Copyright © 1997 Henrietta W. Hay
October 31, 1997
Does art imitate nature as Seneca said back in the first century, or
does nature imitate art? Or does it make any difference?
Sometimes the line between fantasy and reality is very thin. We live in
a real world that is sometimes grim, sometimes funny, usually routine.
Recently a combination of geese, whooping cranes, airplanes and a movie,
very nearly made the line disappear entirely.
Last year the friends with whom I often share Saturday night movies
rented "Fly Away Home." I had never heard of the movie, and my
acquaintance with geese was pretty much limited to watching them fly
in formation high above me in the spring and in the autumn.

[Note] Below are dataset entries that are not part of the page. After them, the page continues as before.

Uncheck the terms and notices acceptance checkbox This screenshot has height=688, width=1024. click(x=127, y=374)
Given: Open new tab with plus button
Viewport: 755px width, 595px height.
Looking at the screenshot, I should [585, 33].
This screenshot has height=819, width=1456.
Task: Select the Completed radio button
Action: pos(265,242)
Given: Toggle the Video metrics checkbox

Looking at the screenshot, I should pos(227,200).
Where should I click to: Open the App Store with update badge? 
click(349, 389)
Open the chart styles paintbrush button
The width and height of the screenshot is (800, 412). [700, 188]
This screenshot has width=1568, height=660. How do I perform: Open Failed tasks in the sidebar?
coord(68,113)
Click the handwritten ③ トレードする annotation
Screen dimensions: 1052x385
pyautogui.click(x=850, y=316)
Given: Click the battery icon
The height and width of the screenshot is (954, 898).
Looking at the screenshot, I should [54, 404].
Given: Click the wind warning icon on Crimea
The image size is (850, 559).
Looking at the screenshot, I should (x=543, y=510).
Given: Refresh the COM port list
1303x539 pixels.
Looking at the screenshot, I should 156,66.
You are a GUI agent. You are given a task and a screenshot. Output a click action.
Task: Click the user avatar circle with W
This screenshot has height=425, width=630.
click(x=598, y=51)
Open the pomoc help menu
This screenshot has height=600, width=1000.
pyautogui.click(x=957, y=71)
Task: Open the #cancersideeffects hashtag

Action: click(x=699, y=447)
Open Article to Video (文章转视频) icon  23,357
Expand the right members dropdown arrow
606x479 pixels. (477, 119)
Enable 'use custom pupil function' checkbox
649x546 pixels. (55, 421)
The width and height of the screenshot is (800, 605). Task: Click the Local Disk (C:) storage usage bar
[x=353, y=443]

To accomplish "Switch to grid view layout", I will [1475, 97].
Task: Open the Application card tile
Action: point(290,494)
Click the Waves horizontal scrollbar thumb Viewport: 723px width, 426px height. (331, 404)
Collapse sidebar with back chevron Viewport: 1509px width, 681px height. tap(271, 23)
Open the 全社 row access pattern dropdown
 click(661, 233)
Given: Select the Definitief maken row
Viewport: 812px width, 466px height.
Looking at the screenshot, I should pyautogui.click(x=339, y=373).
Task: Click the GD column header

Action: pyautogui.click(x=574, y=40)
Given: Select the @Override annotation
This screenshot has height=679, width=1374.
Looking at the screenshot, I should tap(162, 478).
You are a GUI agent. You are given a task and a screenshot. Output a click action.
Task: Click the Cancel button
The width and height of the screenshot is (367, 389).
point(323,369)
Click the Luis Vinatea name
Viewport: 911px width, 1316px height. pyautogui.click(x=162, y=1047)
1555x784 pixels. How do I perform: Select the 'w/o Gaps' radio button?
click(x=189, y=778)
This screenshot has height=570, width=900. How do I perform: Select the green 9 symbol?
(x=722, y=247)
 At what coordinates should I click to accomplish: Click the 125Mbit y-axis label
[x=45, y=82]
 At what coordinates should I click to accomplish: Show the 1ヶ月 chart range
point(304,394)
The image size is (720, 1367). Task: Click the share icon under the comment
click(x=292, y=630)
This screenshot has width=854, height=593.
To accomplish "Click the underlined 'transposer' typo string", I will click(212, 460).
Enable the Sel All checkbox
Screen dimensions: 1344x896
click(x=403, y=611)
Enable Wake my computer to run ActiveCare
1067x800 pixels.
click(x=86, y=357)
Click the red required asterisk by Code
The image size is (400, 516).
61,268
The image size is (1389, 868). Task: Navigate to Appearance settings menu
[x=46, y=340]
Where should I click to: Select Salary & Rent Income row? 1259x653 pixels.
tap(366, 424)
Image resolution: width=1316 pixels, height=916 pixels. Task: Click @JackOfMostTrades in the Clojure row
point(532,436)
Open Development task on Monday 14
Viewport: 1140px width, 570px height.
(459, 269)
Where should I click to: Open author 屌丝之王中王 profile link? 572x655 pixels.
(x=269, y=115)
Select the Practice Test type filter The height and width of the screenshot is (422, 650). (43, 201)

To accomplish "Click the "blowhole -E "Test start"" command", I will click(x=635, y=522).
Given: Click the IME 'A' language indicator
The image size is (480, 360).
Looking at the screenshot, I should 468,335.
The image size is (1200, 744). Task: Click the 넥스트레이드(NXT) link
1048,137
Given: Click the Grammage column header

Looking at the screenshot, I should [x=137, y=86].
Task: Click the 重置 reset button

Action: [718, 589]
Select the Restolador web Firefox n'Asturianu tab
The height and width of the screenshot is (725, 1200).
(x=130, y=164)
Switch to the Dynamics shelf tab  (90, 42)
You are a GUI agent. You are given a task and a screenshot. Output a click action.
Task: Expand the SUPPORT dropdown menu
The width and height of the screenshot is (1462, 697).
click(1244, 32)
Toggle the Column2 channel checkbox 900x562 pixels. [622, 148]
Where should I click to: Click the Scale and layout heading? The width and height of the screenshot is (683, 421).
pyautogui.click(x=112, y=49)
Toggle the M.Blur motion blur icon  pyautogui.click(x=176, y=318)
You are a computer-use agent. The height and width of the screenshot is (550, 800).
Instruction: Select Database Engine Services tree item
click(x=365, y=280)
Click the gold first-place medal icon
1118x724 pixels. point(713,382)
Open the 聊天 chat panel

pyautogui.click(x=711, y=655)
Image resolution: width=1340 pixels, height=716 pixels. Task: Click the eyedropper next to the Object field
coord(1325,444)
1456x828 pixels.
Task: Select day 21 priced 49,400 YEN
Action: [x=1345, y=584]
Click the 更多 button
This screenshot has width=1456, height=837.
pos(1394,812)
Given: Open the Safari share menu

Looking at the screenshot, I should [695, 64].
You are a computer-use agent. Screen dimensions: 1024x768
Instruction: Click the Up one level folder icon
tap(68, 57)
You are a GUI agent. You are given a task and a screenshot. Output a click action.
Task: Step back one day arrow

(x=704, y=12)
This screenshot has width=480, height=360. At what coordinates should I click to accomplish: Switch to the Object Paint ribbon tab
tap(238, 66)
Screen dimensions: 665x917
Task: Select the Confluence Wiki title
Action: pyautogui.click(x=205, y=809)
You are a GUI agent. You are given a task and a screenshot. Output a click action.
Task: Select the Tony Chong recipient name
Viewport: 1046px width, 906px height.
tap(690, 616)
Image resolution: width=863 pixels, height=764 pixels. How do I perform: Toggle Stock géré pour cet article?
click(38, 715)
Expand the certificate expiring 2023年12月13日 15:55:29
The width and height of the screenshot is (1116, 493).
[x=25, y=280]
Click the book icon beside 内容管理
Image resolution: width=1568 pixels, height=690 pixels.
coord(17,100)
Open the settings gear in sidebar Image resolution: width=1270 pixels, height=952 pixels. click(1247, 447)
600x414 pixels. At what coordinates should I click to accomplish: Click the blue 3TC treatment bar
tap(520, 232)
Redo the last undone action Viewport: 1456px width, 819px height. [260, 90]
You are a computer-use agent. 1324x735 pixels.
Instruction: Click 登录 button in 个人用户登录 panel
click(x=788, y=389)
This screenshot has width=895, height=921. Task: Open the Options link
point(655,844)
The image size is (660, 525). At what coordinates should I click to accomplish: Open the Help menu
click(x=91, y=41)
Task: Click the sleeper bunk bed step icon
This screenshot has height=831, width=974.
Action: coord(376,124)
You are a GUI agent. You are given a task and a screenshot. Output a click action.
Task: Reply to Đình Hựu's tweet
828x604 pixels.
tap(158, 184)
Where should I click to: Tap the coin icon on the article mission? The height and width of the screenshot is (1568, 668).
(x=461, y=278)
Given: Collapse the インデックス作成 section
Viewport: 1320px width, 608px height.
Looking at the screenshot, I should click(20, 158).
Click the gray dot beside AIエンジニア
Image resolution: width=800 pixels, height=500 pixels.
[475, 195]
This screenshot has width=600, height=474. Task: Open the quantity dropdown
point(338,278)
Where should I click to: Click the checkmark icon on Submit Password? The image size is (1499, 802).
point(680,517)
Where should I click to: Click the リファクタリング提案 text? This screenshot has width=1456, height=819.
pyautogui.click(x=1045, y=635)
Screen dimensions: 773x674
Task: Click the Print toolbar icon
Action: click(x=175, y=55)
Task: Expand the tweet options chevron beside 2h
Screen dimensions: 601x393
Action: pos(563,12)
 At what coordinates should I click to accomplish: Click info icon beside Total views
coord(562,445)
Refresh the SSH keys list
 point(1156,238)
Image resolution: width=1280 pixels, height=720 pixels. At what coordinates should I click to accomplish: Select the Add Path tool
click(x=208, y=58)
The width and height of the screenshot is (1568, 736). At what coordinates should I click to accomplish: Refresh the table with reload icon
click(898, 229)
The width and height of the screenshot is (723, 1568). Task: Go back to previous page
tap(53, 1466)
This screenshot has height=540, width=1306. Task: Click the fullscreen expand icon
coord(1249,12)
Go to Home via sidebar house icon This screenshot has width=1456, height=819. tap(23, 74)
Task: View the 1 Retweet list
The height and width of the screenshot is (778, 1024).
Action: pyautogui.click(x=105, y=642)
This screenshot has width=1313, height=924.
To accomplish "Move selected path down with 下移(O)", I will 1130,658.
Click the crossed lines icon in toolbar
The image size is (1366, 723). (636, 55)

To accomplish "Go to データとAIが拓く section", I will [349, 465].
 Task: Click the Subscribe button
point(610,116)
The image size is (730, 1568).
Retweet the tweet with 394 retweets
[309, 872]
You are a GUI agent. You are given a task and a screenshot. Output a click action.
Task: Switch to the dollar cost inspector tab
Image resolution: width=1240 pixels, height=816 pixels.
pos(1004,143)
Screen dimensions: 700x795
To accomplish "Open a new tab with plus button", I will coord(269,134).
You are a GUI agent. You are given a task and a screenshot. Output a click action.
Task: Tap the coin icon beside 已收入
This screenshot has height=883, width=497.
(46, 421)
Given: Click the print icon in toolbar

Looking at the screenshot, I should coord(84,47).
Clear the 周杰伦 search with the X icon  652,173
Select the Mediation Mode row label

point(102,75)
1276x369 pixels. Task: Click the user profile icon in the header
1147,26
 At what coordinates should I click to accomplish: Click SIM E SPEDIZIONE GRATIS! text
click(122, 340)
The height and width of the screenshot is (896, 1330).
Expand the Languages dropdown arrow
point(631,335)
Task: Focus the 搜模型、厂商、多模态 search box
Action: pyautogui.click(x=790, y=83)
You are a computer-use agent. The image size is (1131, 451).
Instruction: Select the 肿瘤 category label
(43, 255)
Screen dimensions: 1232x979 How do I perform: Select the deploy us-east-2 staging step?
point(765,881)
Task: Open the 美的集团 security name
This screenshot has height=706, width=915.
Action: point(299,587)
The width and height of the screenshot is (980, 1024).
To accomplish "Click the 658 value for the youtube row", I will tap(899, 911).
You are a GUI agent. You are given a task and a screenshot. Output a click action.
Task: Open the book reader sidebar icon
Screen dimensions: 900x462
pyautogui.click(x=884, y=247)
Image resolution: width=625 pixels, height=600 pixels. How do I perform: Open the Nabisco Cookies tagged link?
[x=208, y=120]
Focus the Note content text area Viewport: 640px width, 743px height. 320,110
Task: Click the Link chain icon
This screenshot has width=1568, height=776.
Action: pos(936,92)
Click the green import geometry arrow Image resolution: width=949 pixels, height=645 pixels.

In the movie, thirteen year old Amy arrived on an Ontario farm, to live
with her father after her mother was killed in a car crash in New
Zealand. Lonely, lost in a strange land, she wandered aimlessly around
the farm. Then one day bulldozers started tearing up a nearby wood and
she stumbled onto a nest of eggs which had been tossed around but were
miraculously unbroken. She hid them in a dresser drawer and kept them
warm until they hatched. When a dozen or so little goslings popped out
of their shells, Amy became their mother -- Mother Goose if you will.
Baby geese need a mama, and not having one with feathers, they
immediately bonded with the first living creature they saw. A good
portion of the film records their growth as they waddle around the farm
after Amy. She and her father realized that unless they geese learn to
fly and to migrate south in the winter they will die. Dad the inventor
built a couple of ultra light aircraft, taught Amy to fly one, and the
wonderful fantasy begins as father and daughter, two planes, and a
gaggle of geese fly south at 35 miles per hour.
One wonderful scene shows the towers of Baltimore materializing from the
mist and the office workers agape, looking out the windows to see the
little girl and her geese flying by. But the greatest of all is the
scene at the end with two planes nearing their destination, and the
geese making a perfect living arc between them in the sky.
I was completely lost in the fantasy and the beauty of that scene.
Imagine my temporary disillusionment when I discovered that art was
truly imitating life. The movie was based on the work of a Canadian
named William Lishman who, in 1988, became the first human in history to
fly in formation with a flock of birds. That year he logged over 40
hours of formation flying with a dozen juvenile Canadian geese. Five
years later he led a flock of 18 geese 400 miles from Ontario to
Reality or fantasy, it is still an amazing achievement. Lishman wrote a
book called "Father Goose, Adventures of a Wildlife Hero." His work has
led to the formation of "Operation Migration," a foundation which is
developing aircraft led migration techniques for waterfowl. Its home
page can be found at fathergoose.durham.net on the Internet.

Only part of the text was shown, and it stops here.